Diese Werte habe ich damals in meinem ersten Training erfahren dürfen und gebe sie auch stets so weiter, da ich am eigenen Körper erlebt habe wie beflügelnd – im wahrsten Sinne des Wortes – es sich für das eigene Training auswirkt. Und die Ausschüttung von Glückshormonen bzw. Adrenalin wollen wir ja nicht vergessen, daher ein paar Eindrücke bzw. Gedanken eines ersten Trainings und was es für einen Spass bereitet:

  • Sitzend im Tuch die Balance finden obwohl man garkeinen Halt hat, und man erstmal nur damit beschäftigt ist nicht rauszufallen – kein Ding, wird schon gut gehen.
  • Schaukeln, schwingen, schweben und das ohne Netz und doppelten Boden – man denkt an ganz andere Dinge als den Boden.
  • Ein Spagat im Tuch zu machen, auch wenn es sich so anfühlt, als würde man diesen nie mehr verlassen – so cool.
  • Sich in das Tuch lehnen, obwohl anfangs der Stoff in den Körper drückt, auf Grund mangelnder Körperspannung – learning by doing.
  • Den ganzen Körper aus eigener Kraft hochziehen und mit den Füßen den Boden verlassen, auch wenn es anfangs nur genau einmal geht und danach keine Kraft mehr da ist – easy, Trinkpause.
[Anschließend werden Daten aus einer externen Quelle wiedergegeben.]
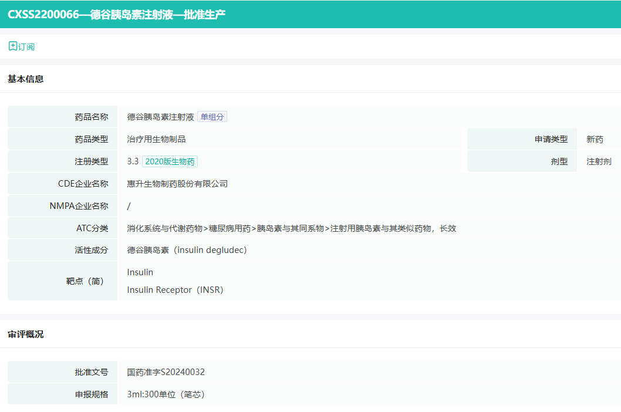Image resolution: width=621 pixels, height=412 pixels.
Task: Click the subscribe plus icon beside 订阅
Action: 12,46
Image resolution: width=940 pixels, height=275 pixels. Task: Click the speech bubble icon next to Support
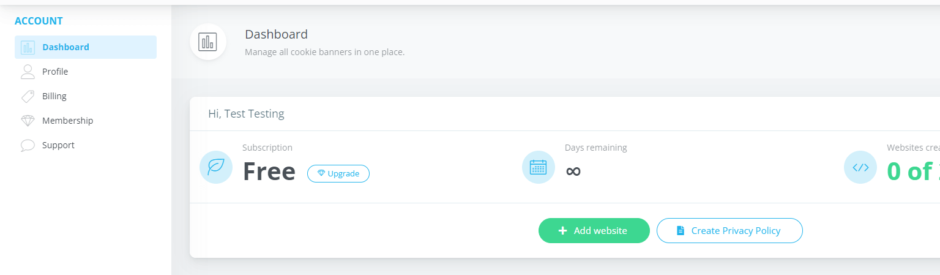pyautogui.click(x=28, y=145)
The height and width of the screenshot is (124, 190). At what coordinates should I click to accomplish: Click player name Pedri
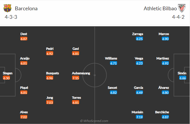click(50, 49)
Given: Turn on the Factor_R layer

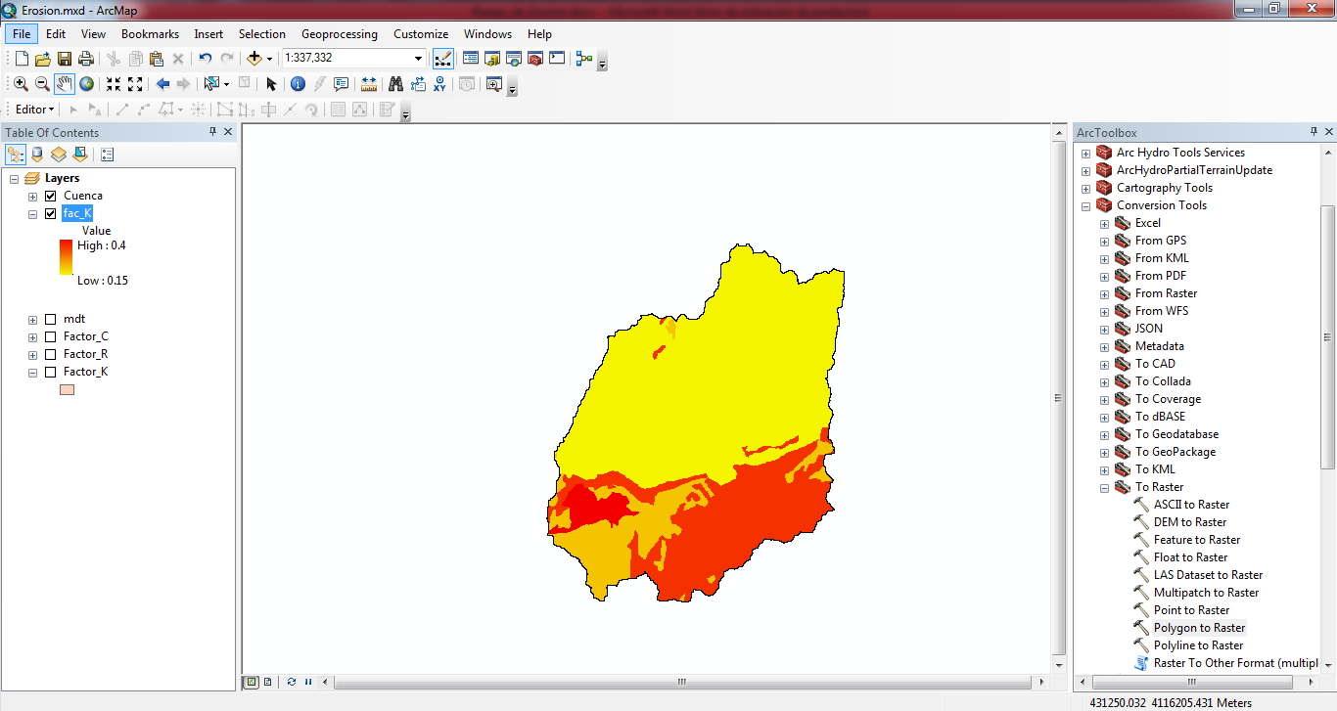Looking at the screenshot, I should pos(51,354).
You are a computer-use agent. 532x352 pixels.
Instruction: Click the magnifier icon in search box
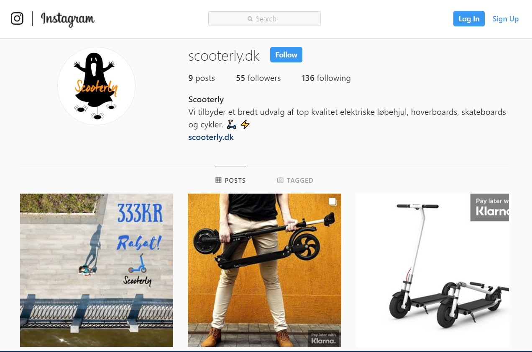click(x=250, y=19)
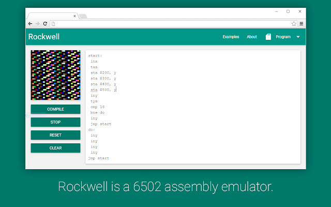Image resolution: width=331 pixels, height=207 pixels.
Task: Open the Chrome hamburger menu
Action: (x=302, y=24)
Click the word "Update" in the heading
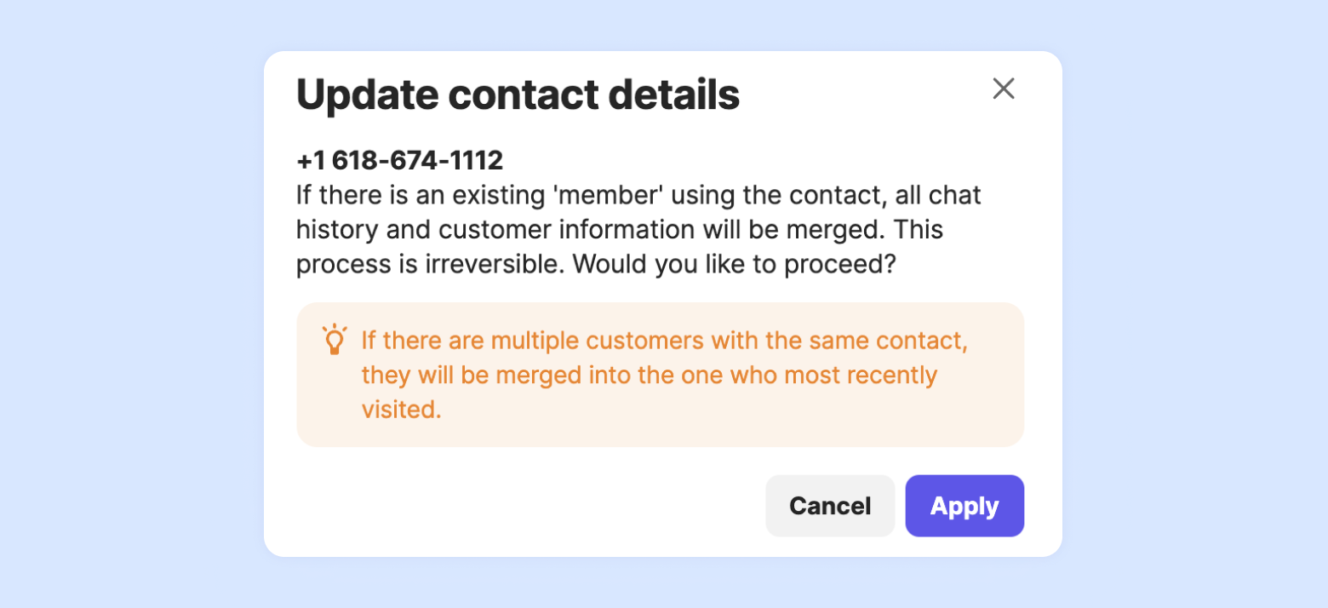 coord(364,95)
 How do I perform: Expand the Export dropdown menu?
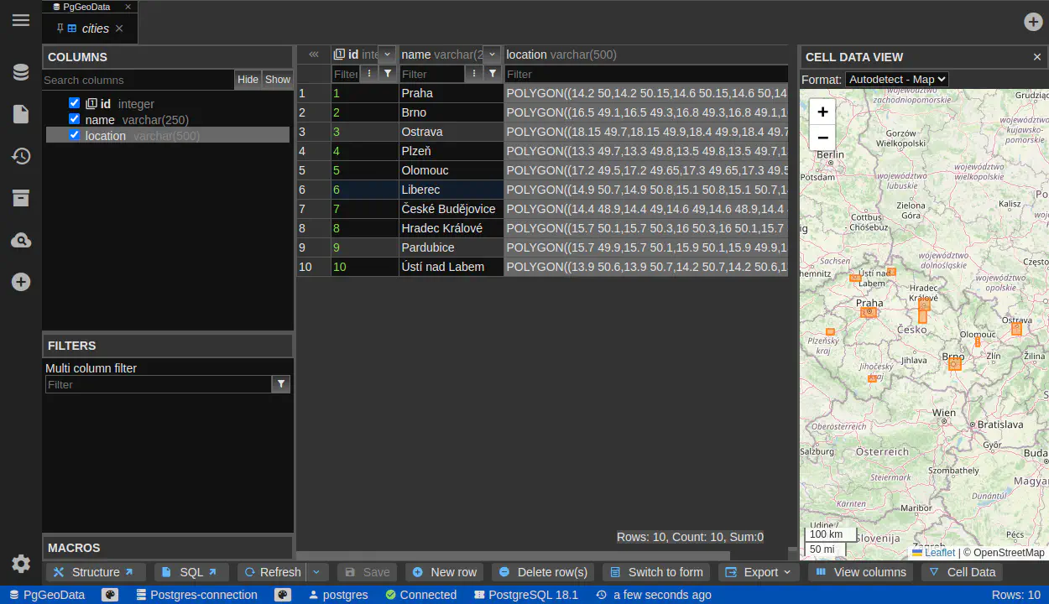click(758, 572)
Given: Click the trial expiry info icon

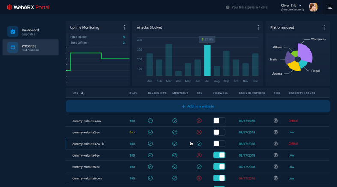Looking at the screenshot, I should pyautogui.click(x=228, y=7).
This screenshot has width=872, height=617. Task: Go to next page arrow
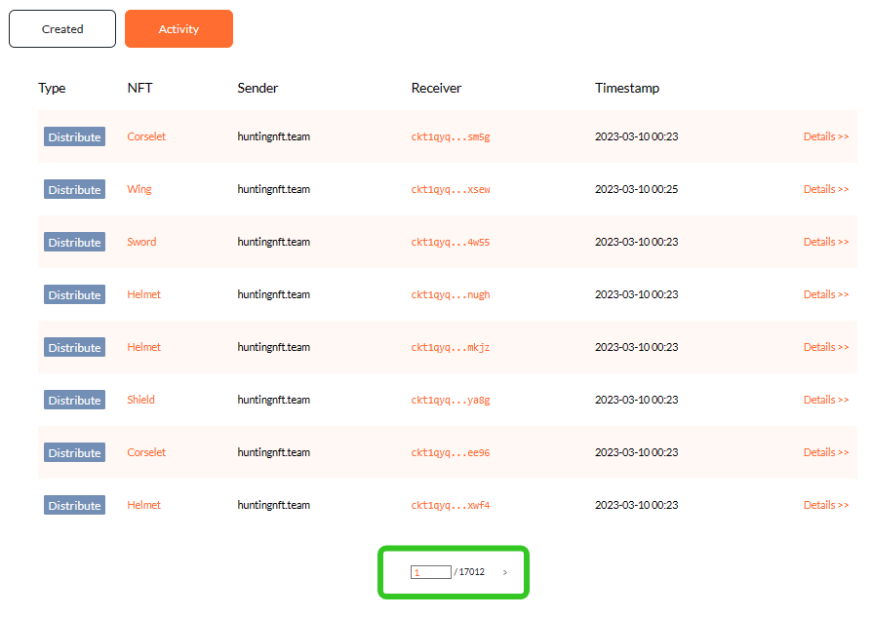pos(505,572)
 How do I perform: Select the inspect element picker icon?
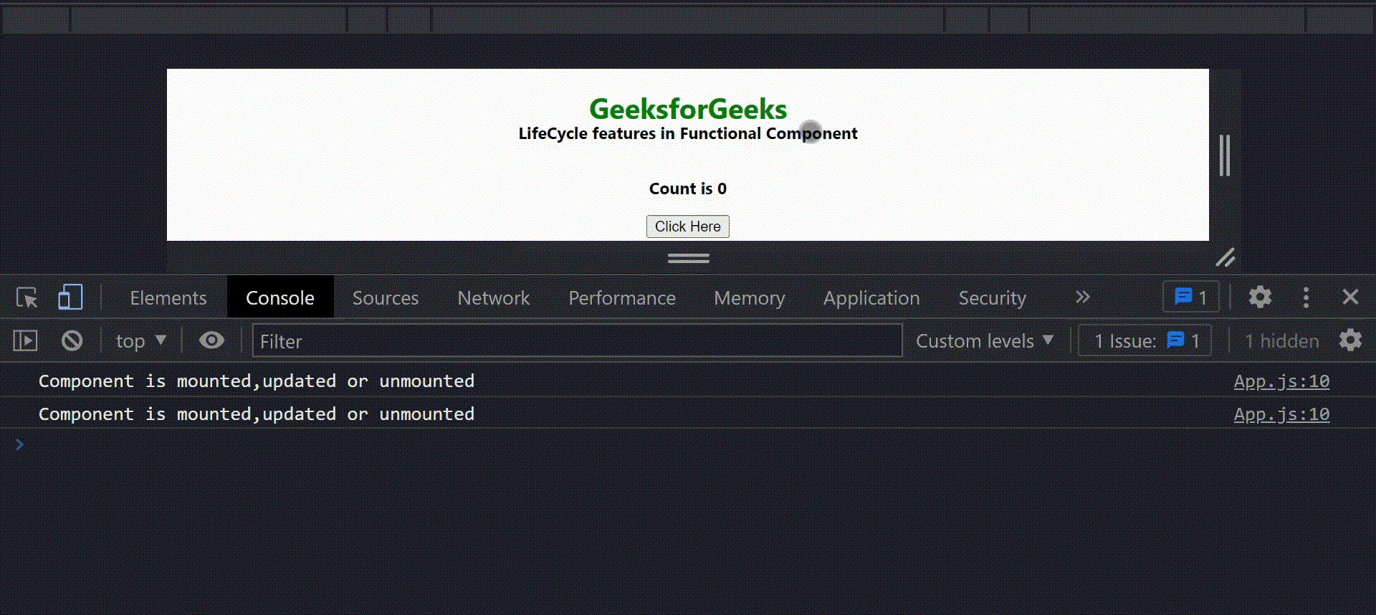(27, 297)
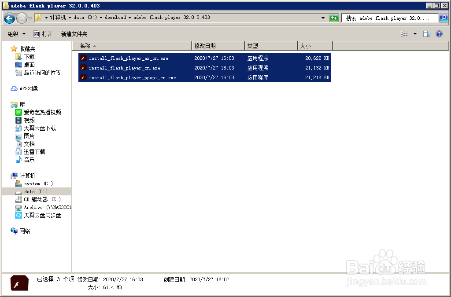Click the Flash Player icon in details pane
Screen dimensions: 451x297
[18, 283]
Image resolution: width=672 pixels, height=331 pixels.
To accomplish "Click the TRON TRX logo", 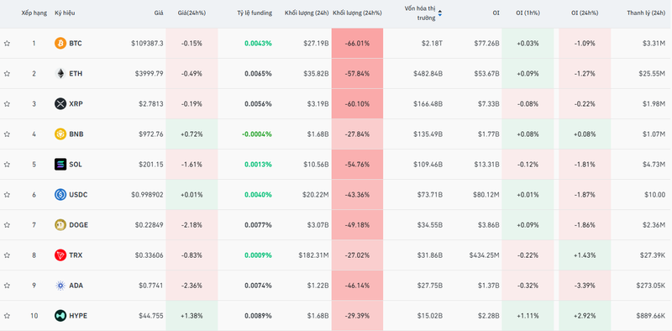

  • Sich im Tuch auf den Kopf drehen und irgendwie eingeknotet sein um freischwebend zu hängen – der absolute Wahnsinn – können wir das bitte nochmal machen?!
  • Es ist wie mit etwas zum Naschen, wenn man einmal auf den Geschmack gekommen ist, will man immer mehr davon, und so konnte ich nicht genug bekommen davon.

Seit fünf Jahren unterrichte ich dieses geniale Konzept schon und entdecke immer wieder neue Dinge, wie schon gesagt scheint es keine Grenzen zu geben. Als ich dann mein erstes Ausbildungsskript schrieb, um Schulungen in dieser Trainingsmethode zu geben, wurde mir noch bewusster wie vielseitig das Konzept mit der Hängematte ist. Es können viele bekannte Übungen aus dem Yoga und dem Pilates mit dem Tuch ausgeführt werden und bekommen eine ganz andere Wirkung dadurch. Eine Stunde kann sehr kraftvoll und dynamisch ausgerichtet sein, aber auch fliessend und mobilisierend, um ganz harmonisch den Körper durch zu bewegen. Eine Stunde kann spielerisch und sehr akrobatisch sein, eine andere Stunde kann entspannend und beruhigend sein. So vielseitig wie die unterschiedlichen Bedürfnisse eines jeden von uns sind, so vielseitig kann eine Einheit Aerial Yoga sein und das entscheidende dabei ist: «Alles kann, nichts muss!» Jeder kann selbst entscheiden, wie weit die Übungen mitgemacht werden und wenn etwas einmal nicht möglich ist, ist einfach nur im Tuch sitzen oder liegen und entspannen eine wundervolle Alternative. Denn spätestens am Ende einer Einheit werden alle für ihre Mühe, Überwindung und Anstrengung belohnt, wenn man einfach nur die «Seele baumeln lassen darf!»